Cuplikan Teks:
▽
By: Naomi Nilawati
2 December 2019

Wanita dengan vaginismus terlihat lebih tertekan dan seringkali menghindar dari aktivitas seksual, dibandingkan dyspareunia (rasa sakit pada daerah kelamin yang terjadi secara terus-menerus atau berulang ketika akan, sedang, atau setelah berhubungan seksual), atau wanita normal yang tidak mengalami nyeri saat berhubungan.

“Kualitas pengalaman nyeri, seringkali sulit dibedakan antara dyspareunia and vaginismus. Nyeri yang diakibatkan rasa takut untuk melakukan penetrasi dan terjadinya spasme otot (kondisi dimana otot berkontraksi, menjadi kaku, atau berkedut tanpa sadar), dapat dijadikan pedoman untuk mengetahui dan mengobati vaginismus.

Dua Jenis Vaginismus

Vaginismus terbagi menjadi dua jenis. Yaitu vaginisme primer, apabila seorang perempuan sama sekali tidak pernah bisa memiliki hubungan seksual akibat rasa sakit dan kesulitan penetrasi.
△
Soal Latihan:
#1 Menurut teks tentang vaginismus, kapan seorang perempuan disebut mengalami vaginisme primer?
#2 Tuliskan kembali bagian teks tentang vaginismus dari "Wanita dengan vaginismus" sampai "dan mengobati vaginismus." tanpa perubahan apa pun.

Data:
▽
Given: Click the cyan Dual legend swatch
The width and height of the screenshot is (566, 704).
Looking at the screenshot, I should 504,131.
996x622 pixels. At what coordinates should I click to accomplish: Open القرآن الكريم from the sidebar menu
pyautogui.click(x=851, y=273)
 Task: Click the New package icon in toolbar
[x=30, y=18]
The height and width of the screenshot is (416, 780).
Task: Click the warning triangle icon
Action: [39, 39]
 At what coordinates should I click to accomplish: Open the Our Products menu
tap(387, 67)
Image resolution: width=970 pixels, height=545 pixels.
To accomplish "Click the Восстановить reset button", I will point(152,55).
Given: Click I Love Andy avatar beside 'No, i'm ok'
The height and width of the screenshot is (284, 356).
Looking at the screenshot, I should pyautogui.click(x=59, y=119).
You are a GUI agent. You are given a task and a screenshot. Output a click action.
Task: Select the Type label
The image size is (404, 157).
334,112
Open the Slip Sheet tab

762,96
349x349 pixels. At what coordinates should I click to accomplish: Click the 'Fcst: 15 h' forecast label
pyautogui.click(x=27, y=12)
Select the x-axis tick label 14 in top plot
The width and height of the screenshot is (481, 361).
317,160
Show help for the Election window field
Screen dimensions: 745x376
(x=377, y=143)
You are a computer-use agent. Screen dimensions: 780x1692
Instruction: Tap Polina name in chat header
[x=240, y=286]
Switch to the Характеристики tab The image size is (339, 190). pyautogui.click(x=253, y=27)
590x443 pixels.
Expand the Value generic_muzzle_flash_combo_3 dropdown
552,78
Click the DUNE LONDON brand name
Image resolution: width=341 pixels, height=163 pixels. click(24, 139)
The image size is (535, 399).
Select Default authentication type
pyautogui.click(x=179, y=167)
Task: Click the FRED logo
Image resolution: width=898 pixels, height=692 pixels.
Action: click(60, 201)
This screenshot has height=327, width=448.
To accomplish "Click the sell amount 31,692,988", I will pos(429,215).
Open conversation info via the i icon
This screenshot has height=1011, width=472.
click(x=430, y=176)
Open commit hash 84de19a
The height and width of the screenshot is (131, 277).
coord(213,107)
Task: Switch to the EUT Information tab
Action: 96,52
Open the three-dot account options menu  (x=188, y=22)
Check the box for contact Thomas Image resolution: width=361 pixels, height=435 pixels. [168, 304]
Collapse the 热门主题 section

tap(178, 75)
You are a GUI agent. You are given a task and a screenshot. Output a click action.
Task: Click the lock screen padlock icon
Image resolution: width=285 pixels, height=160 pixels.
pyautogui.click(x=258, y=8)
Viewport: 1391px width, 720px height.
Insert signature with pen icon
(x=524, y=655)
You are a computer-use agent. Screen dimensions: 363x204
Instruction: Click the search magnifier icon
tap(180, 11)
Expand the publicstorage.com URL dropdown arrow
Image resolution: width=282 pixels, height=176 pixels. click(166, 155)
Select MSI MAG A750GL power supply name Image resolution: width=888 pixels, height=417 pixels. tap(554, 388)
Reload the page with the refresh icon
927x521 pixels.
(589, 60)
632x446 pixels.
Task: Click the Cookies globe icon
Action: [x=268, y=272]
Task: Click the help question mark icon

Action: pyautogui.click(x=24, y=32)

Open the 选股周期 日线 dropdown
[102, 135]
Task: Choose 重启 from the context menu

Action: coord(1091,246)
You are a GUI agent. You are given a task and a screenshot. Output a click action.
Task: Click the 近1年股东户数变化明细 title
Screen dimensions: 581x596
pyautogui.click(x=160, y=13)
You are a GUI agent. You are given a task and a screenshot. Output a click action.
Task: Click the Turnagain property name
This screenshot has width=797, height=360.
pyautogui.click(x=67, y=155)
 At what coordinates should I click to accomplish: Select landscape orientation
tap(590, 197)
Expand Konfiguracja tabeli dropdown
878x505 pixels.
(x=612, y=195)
△
Kunci Jawaban:
#1 Ketika ia sama sekali tidak pernah bisa memiliki hubungan seksual akibat rasa sakit dan kesulitan penetrasi.

#2
Wanita dengan vaginismus terlihat lebih tertekan dan seringkali menghindar dari aktivitas seksual, dibandingkan dyspareunia (rasa sakit pada daerah kelamin yang terjadi secara terus-menerus atau berulang ketika akan, sedang, atau setelah berhubungan seksual), atau wanita normal yang tidak mengalami nyeri saat berhubungan.

“Kualitas pengalaman nyeri, seringkali sulit dibedakan antara dyspareunia and vaginismus. Nyeri yang diakibatkan rasa takut untuk melakukan penetrasi dan terjadinya spasme otot (kondisi dimana otot berkontraksi, menjadi kaku, atau berkedut tanpa sadar), dapat dijadikan pedoman untuk mengetahui dan mengobati vaginismus.